Publicado em 23/07/2026 , por Metropoles

Pix foi feito antes mesmo do crime que gerou os valores a serem receptados. Justiça revogou prisão por enxergar inconsistências na denúncia

A Justiça de São Paulo revogou a prisão preventiva de um homem após entender que houve inconsistência na denúncia feita pelo Ministério Público de SP (MPSP). O réu é investigado por suposto envolvimento em um esquema de roubo e extorsão mediante sequestro ocorrido em janeiro deste ano. O rapaz é um vendedor identificado como Felipe Santos, 31 anos.

No crime em investigação, os executores abordaram um motorista em um carro e o forçaram a fazer transferências bancárias via Pix, gerando prejuízo de R$ 12 mil à vítima. Eles usaram fardamento simulado da Prefeitura de São Paulo para abordar o condutor, na Avenida Aricanduva, Zona Leste de São Paulo.

Felipe Santos foi indiciado pela Polícia Civil de São Paulo (PCSP) por receptação dolosa. As acusações foram feitas sob alegação de que o vendedor Felipe Santos teria recebido transferências ilícitas no valor de R$ 2.650 de um dos indiciados pelo roubo ao motorista. Posteriormente, o Ministério Público mudou a qualificação do crime e denunciou Felipe por roubo e extorsão.

Contudo, as teses acusatórias acabaram ruindo diante da versão da defesa do acusado, que mostrou que os extratos bancários oficiais indicaram Felipe como remetente dos R$ 2.650 a um dos indiciados, e não como beneficiário. O valor foi enviado antes mesmo de o crime acontecer.

Isto é, Felipe foi indiciado pela PCSP por ter recebido o dinheiro roubado. Porém, foi ele quem enviou os valores à conta de um dos indiciados do crime.

O valor transferido por Felipe Santos seria referente a uma comissão de venda de carros e casas para um homem com quem ele teria trabalhado. O homem em questão é apontado pelo MPSP como o responsável por roubar a vítima no crime investigado.
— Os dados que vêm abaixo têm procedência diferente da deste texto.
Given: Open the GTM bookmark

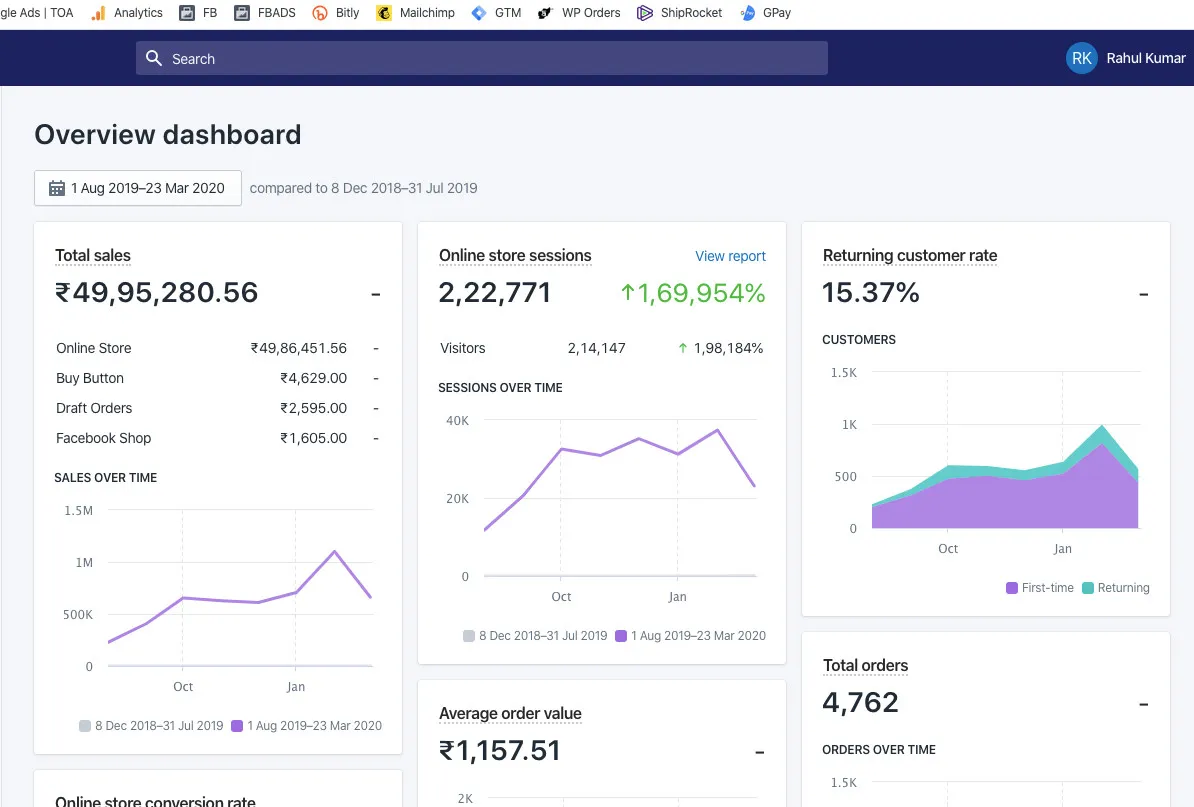Looking at the screenshot, I should [496, 13].
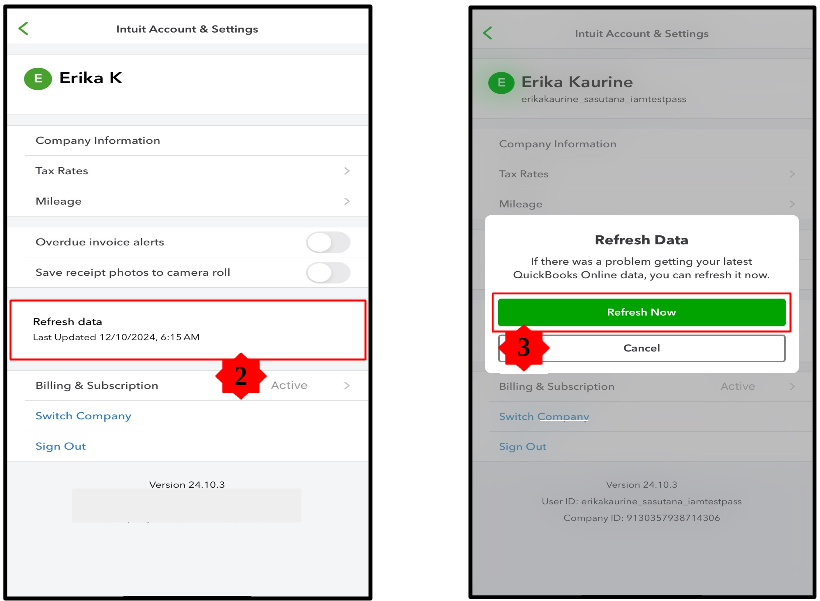Tap the green back arrow on left screen
The height and width of the screenshot is (601, 820).
pos(23,28)
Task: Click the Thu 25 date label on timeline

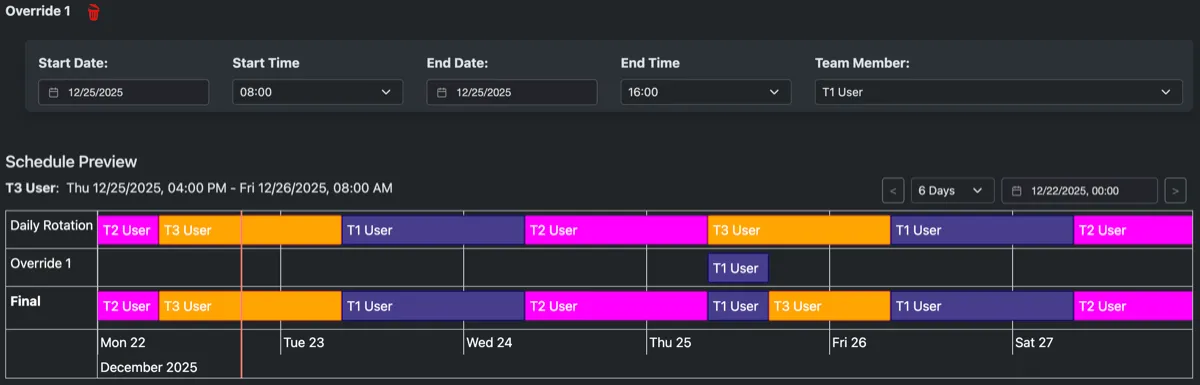Action: 670,342
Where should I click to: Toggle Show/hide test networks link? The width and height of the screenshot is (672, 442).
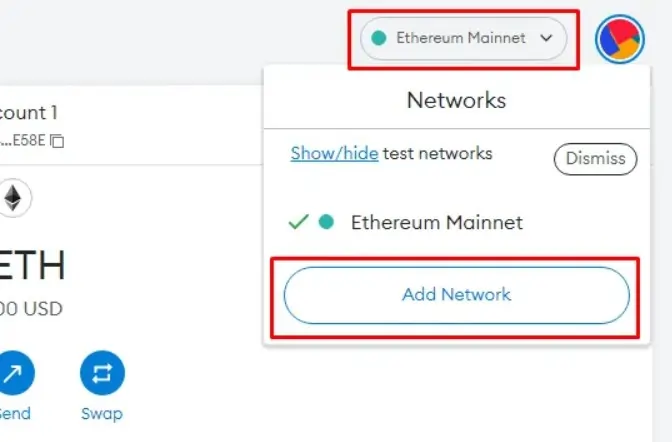click(334, 153)
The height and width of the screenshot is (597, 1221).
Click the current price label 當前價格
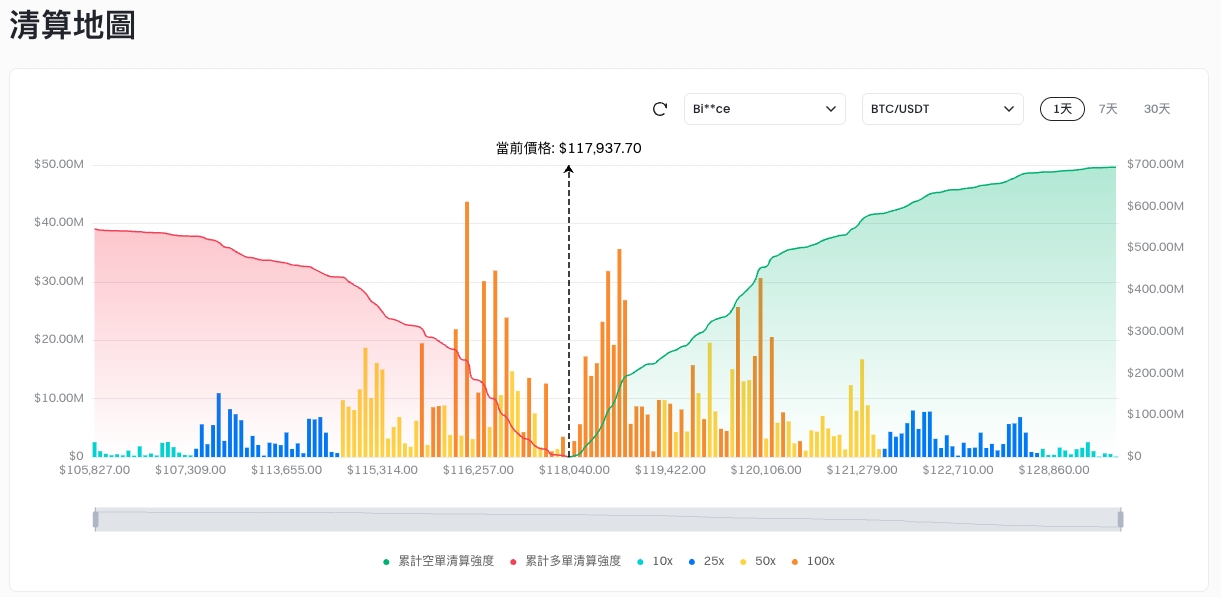coord(568,148)
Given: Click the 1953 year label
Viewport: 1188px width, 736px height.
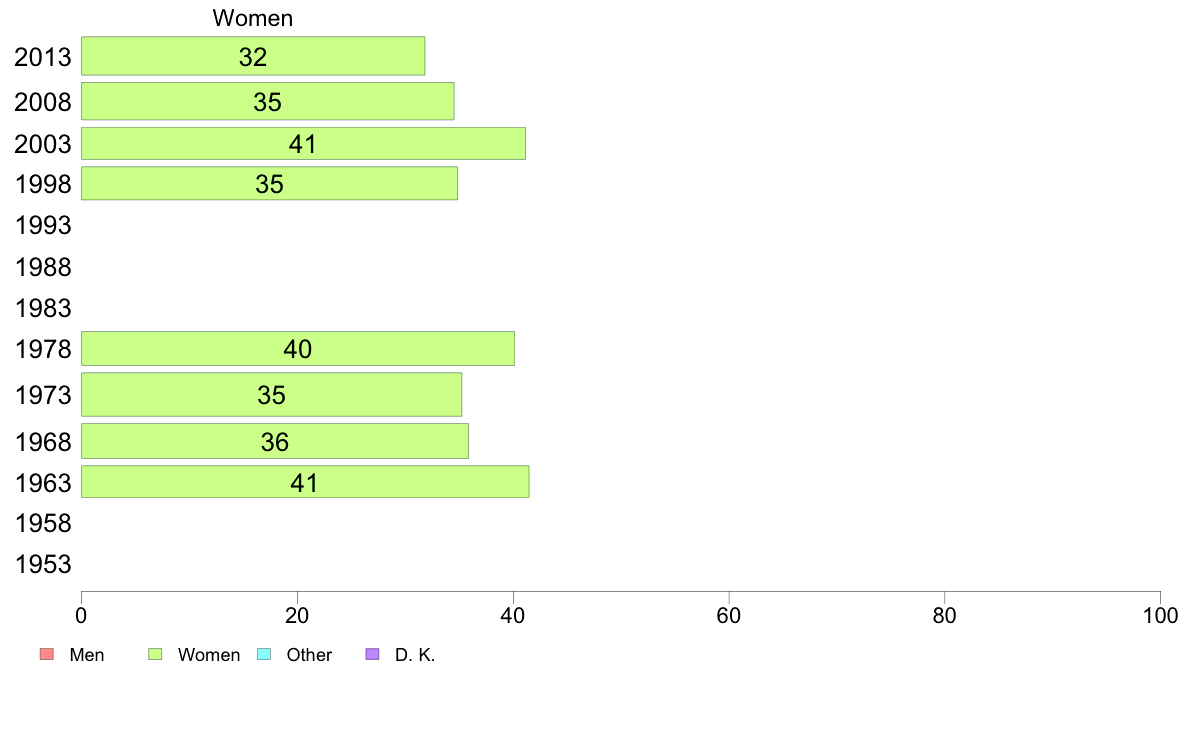Looking at the screenshot, I should coord(43,564).
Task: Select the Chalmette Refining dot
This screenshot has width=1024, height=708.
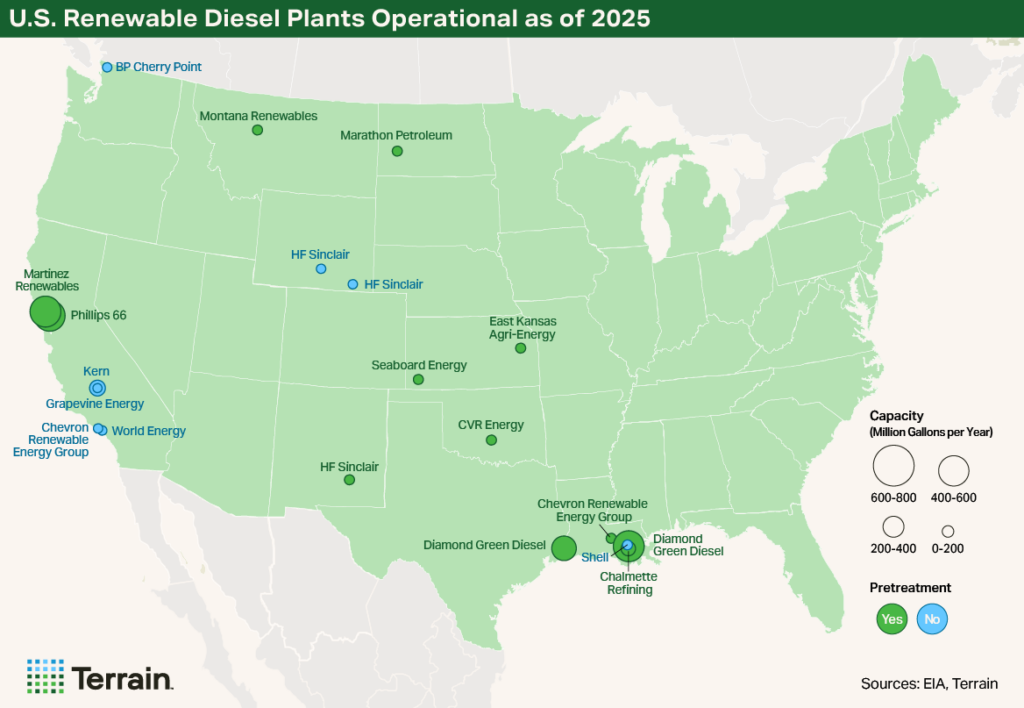Action: click(x=629, y=552)
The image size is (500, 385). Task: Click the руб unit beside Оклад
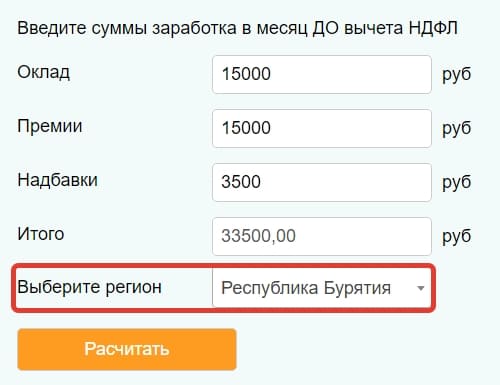pyautogui.click(x=456, y=75)
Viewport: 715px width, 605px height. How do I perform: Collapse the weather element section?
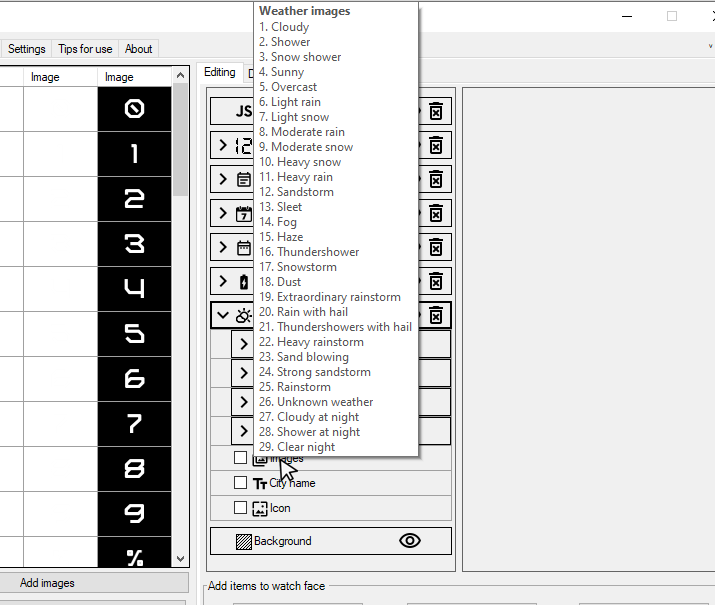(223, 315)
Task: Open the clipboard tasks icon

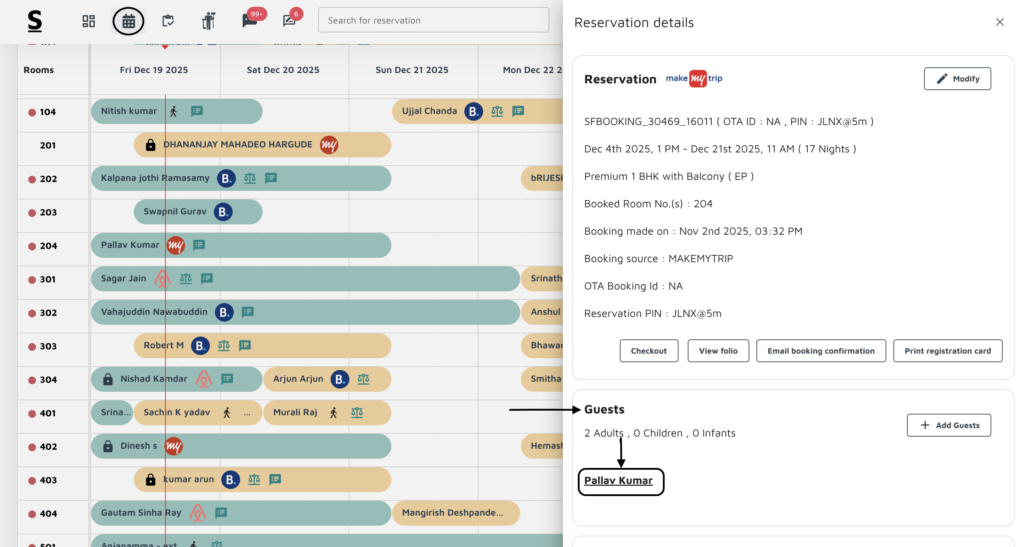Action: (168, 21)
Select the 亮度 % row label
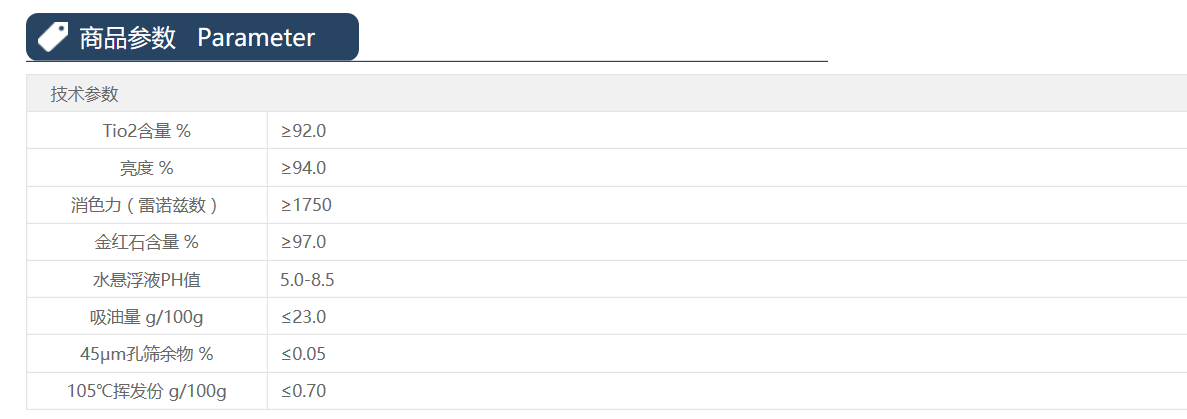The height and width of the screenshot is (419, 1187). click(147, 168)
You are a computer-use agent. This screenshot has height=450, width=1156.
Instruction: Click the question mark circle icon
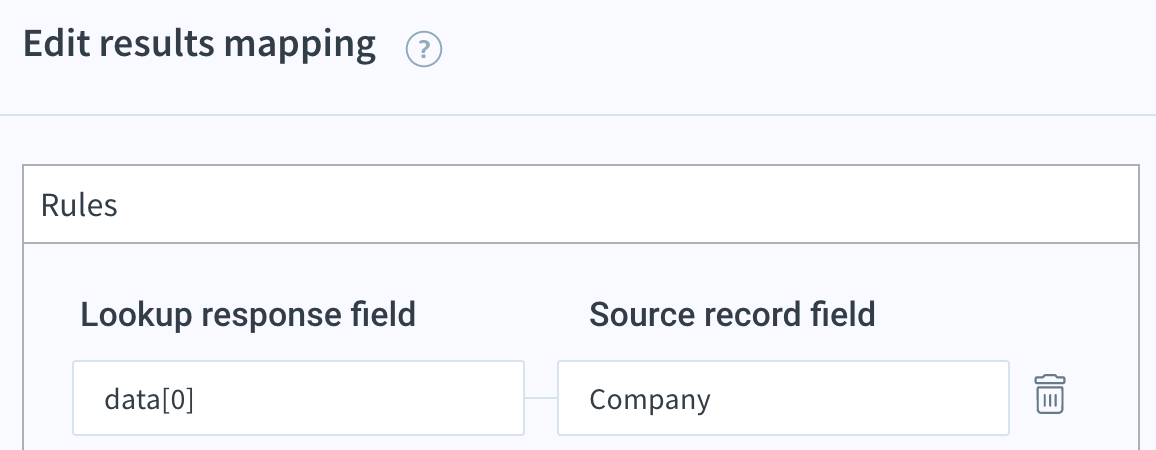tap(424, 49)
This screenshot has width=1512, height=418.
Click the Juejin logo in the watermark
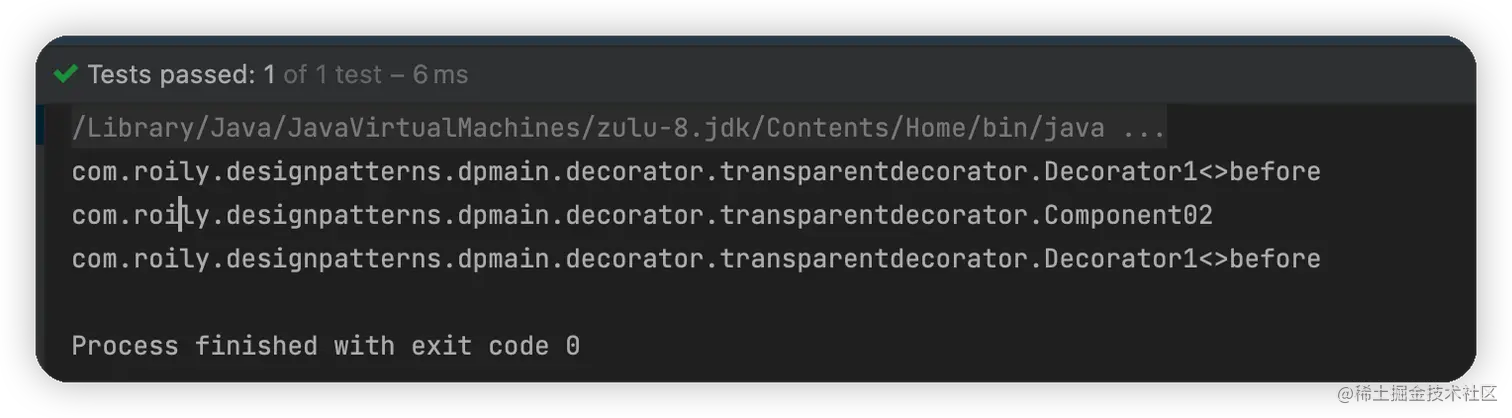click(1344, 393)
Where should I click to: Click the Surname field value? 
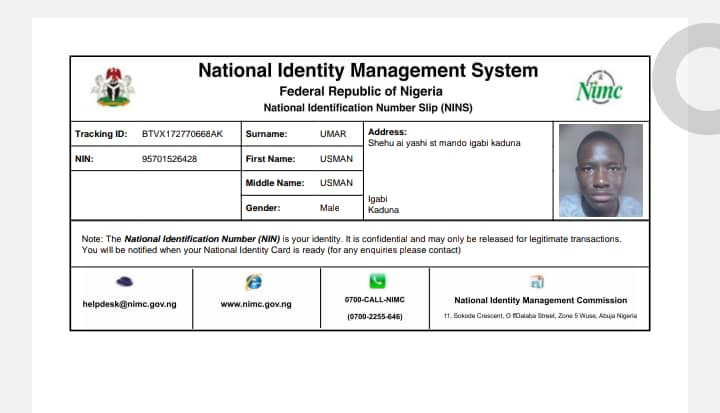(332, 134)
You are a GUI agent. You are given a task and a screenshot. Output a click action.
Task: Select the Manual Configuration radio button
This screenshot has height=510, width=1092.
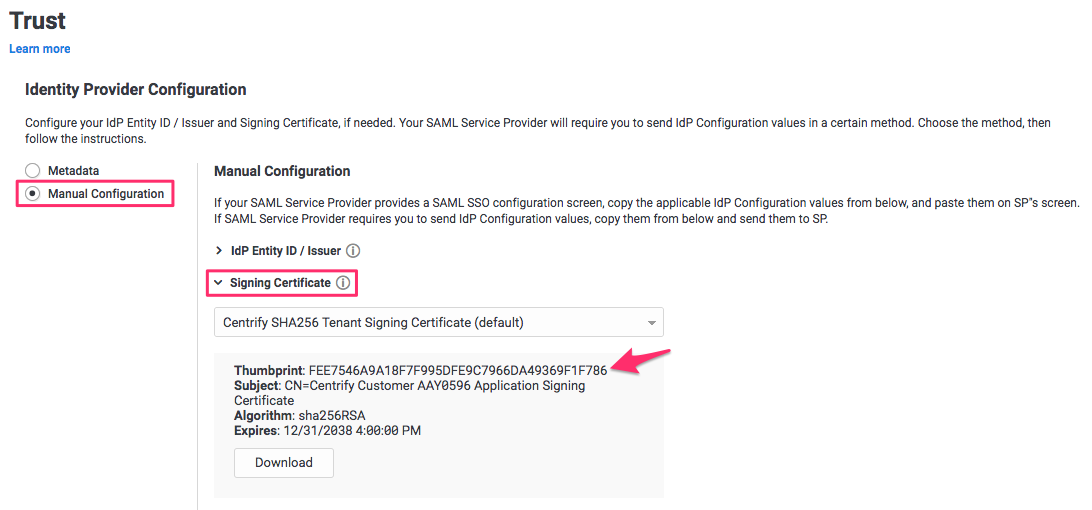click(x=33, y=194)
Dinheiro foi enviado antes do crime

No último dia 13 de julho, a Justiça de São Paulo acatou a versão da defesa, que apresentou relatórios financeiros detalhando a possível incompatibilidade temporal: a única transação atribuída a Felipe ocorreu cerca de 50 minutos antes de o motorista alvo do roubo em questão, em janeiro deste ano, ser abordado pelos assaltantes. Pela janela do tempo, a advogada do acusado aponta não ser possível ter havido participação dele.

Durante audiência, cujas imagens o Metrópoles teve acesso, o delegado que investigou o caso e ofereceu denúncia contra Felipe por receptação foi perguntado pela defesa: “O Felipe não foi beneficiário de nenhuma transação, na realidade, ele efetuou o depósito. Os senhores chegaram a verificar essa situação?”. Ele responde: “Não me recordo”.

A defesa também questionou sobre a questão horária: “A única transferência foi às 13h22, 50 minutos antes de qualquer operação decorrente do ilícito que a gente discute nesse processo”. O retorno do delegado foi: “Os horários exatos das transferência eu não me lembro de cabeça aqui agora”.

A possível fragilidade da acusação contra o investigado também foi reforçada pelo depoimento do próprio motorista roubado, que não o reconheceu durante os procedimentos formais de reconhecimento fotográfico realizados pela PCSP.

A Justiça atendeu também o pedido da defesa, que comprovou que Felipe não possui registros recentes de conduta criminosa, tem endereço fixo e não há indicativos de que tenha se beneficiado do dinheiro extorquido da vítima.